North along Limuru Road, the scenery again shifted. Here long stretches of choppy woodlands alternated with shopping concourses and embassy estates, hotels framed in ornate shrubbery, gated subdivisions. They veered onto a twisting, unpaved private lane, passing imposing fences and walls of shadowed forest sundering away the city. The driver eased the van down the road to its termination at a metal security fence easily eight feet tall. A uniformed guard with a holster slung around his shoulders appeared from a booth; he gave them a nod, and a second later the gates parted. As they passed through, the guard locked eyes with Webb and saluted. Webb did the same in return.
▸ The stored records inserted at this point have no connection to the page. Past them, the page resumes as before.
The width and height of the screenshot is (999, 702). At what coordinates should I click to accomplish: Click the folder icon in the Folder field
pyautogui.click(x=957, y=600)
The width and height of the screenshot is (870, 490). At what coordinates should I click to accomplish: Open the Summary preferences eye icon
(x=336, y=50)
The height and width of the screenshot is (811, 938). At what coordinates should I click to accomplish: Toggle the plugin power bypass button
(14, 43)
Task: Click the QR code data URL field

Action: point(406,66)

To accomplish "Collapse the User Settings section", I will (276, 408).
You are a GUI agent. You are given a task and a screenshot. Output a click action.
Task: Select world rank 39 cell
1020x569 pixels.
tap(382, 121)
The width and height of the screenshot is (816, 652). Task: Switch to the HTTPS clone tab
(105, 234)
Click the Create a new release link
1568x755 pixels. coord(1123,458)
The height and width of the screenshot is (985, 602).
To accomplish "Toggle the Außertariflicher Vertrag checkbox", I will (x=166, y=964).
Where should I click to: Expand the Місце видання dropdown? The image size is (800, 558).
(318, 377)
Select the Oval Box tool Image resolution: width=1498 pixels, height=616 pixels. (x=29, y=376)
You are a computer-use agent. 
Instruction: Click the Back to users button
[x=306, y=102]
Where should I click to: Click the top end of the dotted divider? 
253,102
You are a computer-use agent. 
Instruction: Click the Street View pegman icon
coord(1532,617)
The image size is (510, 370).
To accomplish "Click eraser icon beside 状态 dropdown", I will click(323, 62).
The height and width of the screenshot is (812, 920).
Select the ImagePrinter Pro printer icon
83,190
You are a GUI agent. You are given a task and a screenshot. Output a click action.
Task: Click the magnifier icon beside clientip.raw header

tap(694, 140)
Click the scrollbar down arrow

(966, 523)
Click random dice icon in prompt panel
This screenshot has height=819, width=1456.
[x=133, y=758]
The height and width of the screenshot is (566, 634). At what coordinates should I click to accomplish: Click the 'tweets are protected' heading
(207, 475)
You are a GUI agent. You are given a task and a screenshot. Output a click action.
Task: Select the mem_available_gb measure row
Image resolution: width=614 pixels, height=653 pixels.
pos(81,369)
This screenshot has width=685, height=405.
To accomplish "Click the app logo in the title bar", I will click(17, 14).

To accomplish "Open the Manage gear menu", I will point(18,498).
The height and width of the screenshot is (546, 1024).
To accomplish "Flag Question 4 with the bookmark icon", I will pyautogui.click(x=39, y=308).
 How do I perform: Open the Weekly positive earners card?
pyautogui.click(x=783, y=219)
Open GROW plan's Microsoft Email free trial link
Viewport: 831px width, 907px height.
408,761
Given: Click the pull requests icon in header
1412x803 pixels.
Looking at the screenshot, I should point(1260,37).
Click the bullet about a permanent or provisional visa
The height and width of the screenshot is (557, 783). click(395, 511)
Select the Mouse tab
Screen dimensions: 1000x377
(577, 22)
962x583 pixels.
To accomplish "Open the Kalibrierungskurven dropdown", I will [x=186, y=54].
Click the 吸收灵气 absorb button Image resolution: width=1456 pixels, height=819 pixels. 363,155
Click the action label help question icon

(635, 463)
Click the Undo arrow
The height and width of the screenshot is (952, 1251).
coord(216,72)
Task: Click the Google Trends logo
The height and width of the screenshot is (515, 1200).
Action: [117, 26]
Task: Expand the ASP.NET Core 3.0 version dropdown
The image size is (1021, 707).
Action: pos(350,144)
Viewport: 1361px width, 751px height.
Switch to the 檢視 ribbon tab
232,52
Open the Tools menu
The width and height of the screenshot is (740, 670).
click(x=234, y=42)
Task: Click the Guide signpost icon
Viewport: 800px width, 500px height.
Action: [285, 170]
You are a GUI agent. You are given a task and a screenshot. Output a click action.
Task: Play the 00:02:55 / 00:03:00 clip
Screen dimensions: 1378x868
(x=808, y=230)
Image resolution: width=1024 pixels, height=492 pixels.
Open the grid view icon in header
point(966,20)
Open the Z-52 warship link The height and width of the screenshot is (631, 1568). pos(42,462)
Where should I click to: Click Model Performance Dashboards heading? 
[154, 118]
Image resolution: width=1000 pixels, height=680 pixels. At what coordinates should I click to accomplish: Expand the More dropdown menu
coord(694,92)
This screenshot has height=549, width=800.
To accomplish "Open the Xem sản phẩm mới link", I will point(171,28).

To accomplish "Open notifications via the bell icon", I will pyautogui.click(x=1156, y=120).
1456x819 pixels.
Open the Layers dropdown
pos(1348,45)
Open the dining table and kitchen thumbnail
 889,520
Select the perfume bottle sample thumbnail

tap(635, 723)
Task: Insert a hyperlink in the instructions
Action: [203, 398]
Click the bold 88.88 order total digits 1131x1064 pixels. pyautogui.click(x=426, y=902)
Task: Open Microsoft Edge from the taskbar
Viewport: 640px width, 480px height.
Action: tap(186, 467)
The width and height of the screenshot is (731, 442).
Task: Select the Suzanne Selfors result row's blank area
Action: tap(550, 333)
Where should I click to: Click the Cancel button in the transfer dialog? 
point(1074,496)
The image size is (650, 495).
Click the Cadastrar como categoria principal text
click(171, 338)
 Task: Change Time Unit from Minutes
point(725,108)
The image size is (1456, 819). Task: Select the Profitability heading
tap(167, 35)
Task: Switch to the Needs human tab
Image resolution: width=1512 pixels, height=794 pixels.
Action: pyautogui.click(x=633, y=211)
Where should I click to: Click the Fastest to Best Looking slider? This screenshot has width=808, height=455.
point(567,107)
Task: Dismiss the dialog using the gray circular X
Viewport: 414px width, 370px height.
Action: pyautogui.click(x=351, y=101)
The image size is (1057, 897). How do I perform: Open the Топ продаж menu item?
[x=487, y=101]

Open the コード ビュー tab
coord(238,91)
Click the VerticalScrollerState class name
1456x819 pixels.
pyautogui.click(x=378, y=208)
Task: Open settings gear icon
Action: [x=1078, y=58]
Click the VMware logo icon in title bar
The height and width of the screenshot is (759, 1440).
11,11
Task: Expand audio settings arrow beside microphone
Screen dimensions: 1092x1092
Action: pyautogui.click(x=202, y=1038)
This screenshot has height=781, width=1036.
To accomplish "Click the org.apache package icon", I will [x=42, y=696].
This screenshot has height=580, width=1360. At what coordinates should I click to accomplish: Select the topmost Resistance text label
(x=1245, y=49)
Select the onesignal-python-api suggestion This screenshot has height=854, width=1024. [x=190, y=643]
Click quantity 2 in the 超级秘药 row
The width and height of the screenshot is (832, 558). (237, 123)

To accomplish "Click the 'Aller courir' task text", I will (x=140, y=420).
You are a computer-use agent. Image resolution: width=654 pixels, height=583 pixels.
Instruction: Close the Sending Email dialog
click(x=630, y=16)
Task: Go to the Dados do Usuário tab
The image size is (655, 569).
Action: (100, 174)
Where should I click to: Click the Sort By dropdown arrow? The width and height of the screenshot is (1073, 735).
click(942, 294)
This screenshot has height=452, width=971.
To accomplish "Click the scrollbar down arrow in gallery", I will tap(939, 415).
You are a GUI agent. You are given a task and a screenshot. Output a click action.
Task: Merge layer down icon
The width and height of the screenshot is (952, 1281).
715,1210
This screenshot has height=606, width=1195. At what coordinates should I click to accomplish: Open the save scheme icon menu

It was almost nine o’clock by the time they rolled up to the Hausen compound. The house hid behind a wall of baobabs and hanging vines, no sign of lights in the windows of its vast stone face. Agnes hopped out without a word. Webb followed her lead. The driver withdrew his suitcase from the trunk, placed it on the ground, then climbed back in the van and pulled away.

Bag in hand, Webb followed Agnes down a short flight of stone steps and along a path to the backyard, where a small brick shed sat separate from the main house. Agnes worked the door’s electronic security panel; then, once inside, she snapped a series of switches to reveal a low-ceilinged, carpeted single room. This, she explained, was the groundskeeper’s residence, but since Samuel was off tending to his sick mother in Eldoret, Webb could stay here for the night before they headed to Lamu in the morning.

Webb considered the place before him. There was a pullout couch, a mini-fridge, a coffee-ringed table on which a portable television sat. A folding door opened to a compartment containing a toilet and sink. A fetid smell of cigars prevailed.

For fuck’s sakes, he said.

I’ll get Wangui to bring down some towels, Agnes said.

Dred’s not around?

Not presently. But he knows you’ve arrived, and looks forward to your meeting.

Thank him for that. So much.

Agnes nodded, saying nothing.

I assume there are actual bedrooms in the house, Webb said.

Agnes again nodded.

But I’m stuck down here on this bullshit hide-a-bed. I suffer from a repetitive stress injury, you know. This will murder me.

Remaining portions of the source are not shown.